# Exercise tasks:
1. In the abstract on radar-based vital sign monitoring, what frequency is the radar installed in the incubator?
2. Write out word for word the part of the abstract on radar-based vital sign monitoring that opens with the words containing "Methods: A non-contact" and closes with "including two neonates.".

# Passage for review:
Remote sensing of vital signs by medical radar time-series signal using cardiac peak extraction and adaptive peak detection algorithm: Performance validation on healthy adults and application to neonatal monitoring at an NICU

Abstract

Background and objective: Continuous monitoring of vital signs plays a pivotal role in neonatal intensive care units (NICUs). In this paper, we present a system for monitoring fully non-contact medical radar-based vital signs to measure the respiratory rate (RR), heart rate (HR), I:E ratio, and heart rate variability (HRV). In addition, we evaluated its performance in a physiological laboratory and examined its adaptability in an NICU.

Methods: A non-contact medical radar-based vital sign monitoring system that includes 24 GHz radar installed in an incubator was developed. To enable reliable monitoring, an advanced signal processing algorithm (i.e., a nonlinear filter to separate respiration and heartbeat signals from the output of radar), template matching to extract cardiac peaks, and an adaptive peak detection algorithm to estimate cardiac peaks in time-series were proposed and implemented in the system. Nine healthy subjects comprising five males and four females (24 ± 5 years) participated in the laboratory test. To evaluate the adaptability of the system in an NICU setting, we tested it with three hospitalized infants, including two neonates.

# Given data:
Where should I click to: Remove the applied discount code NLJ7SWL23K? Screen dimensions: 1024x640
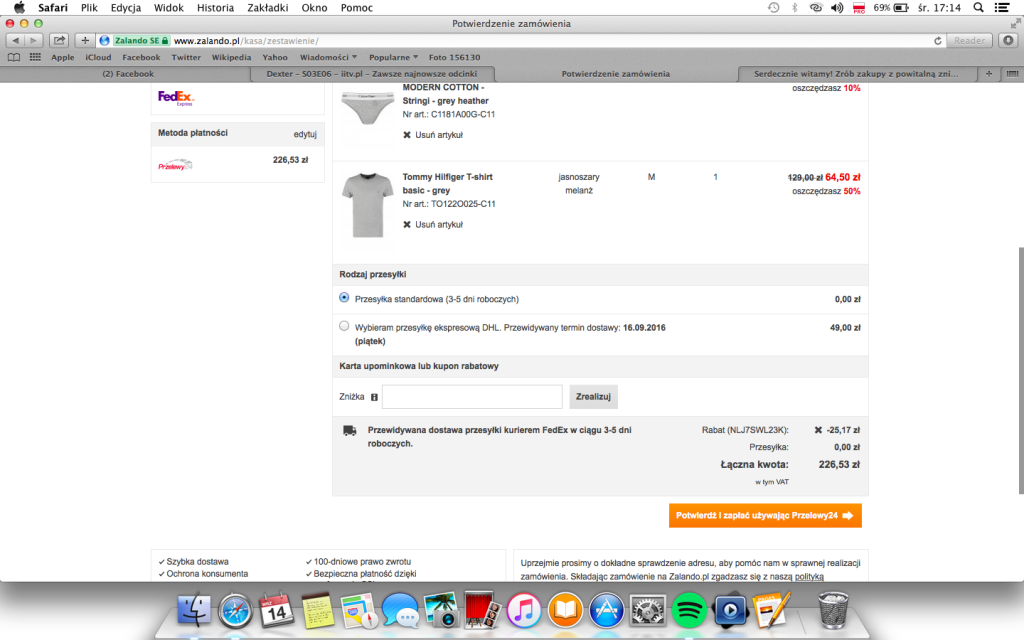point(818,430)
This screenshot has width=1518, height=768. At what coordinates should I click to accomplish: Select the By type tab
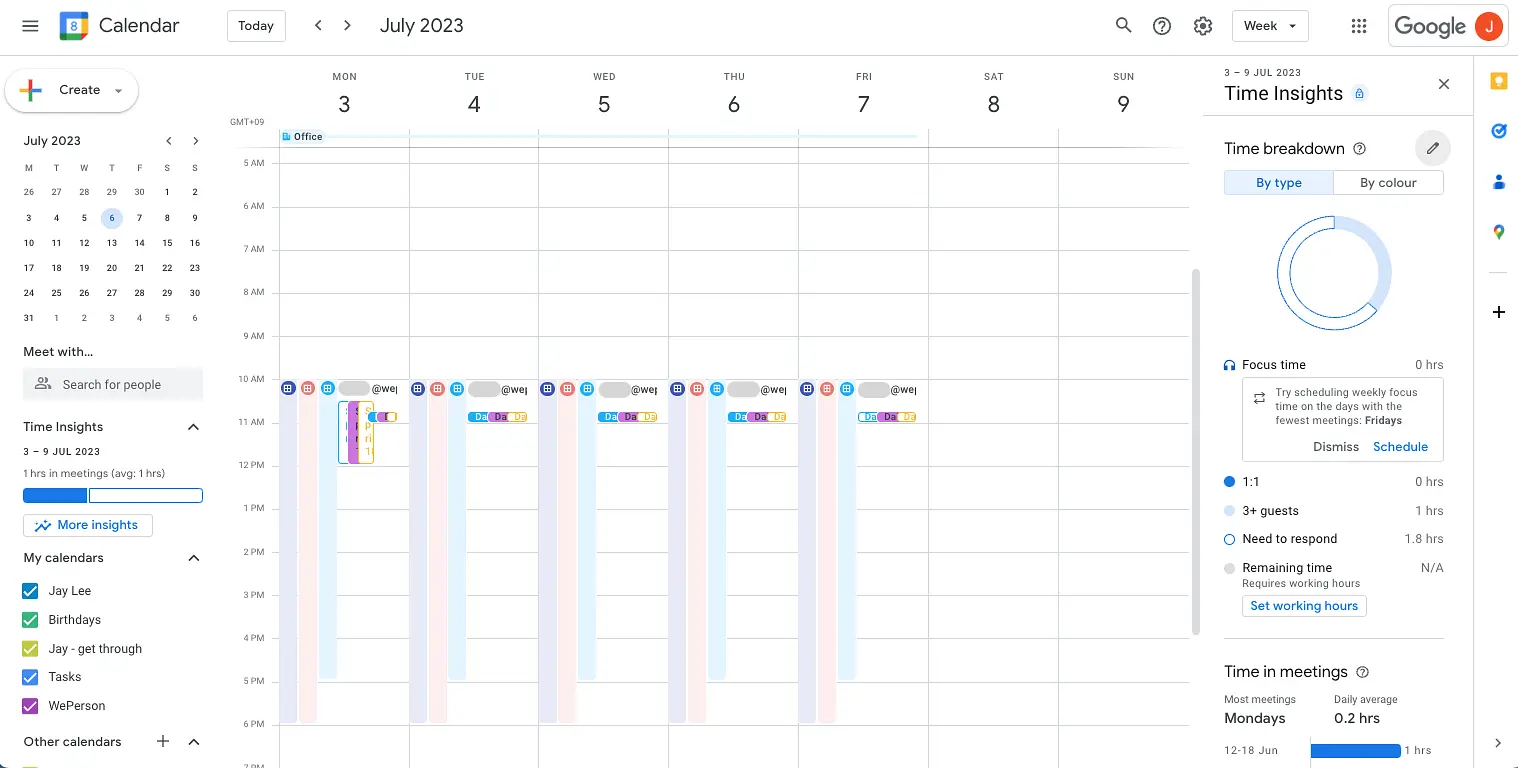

# Expected responses:
1. 24 GHz

2.
Methods: A non-contact medical radar-based vital sign monitoring system that includes 24 GHz radar installed in an incubator was developed. To enable reliable monitoring, an advanced signal processing algorithm (i.e., a nonlinear filter to separate respiration and heartbeat signals from the output of radar), template matching to extract cardiac peaks, and an adaptive peak detection algorithm to estimate cardiac peaks in time-series were proposed and implemented in the system. Nine healthy subjects comprising five males and four females (24 ± 5 years) participated in the laboratory test. To evaluate the adaptability of the system in an NICU setting, we tested it with three hospitalized infants, including two neonates.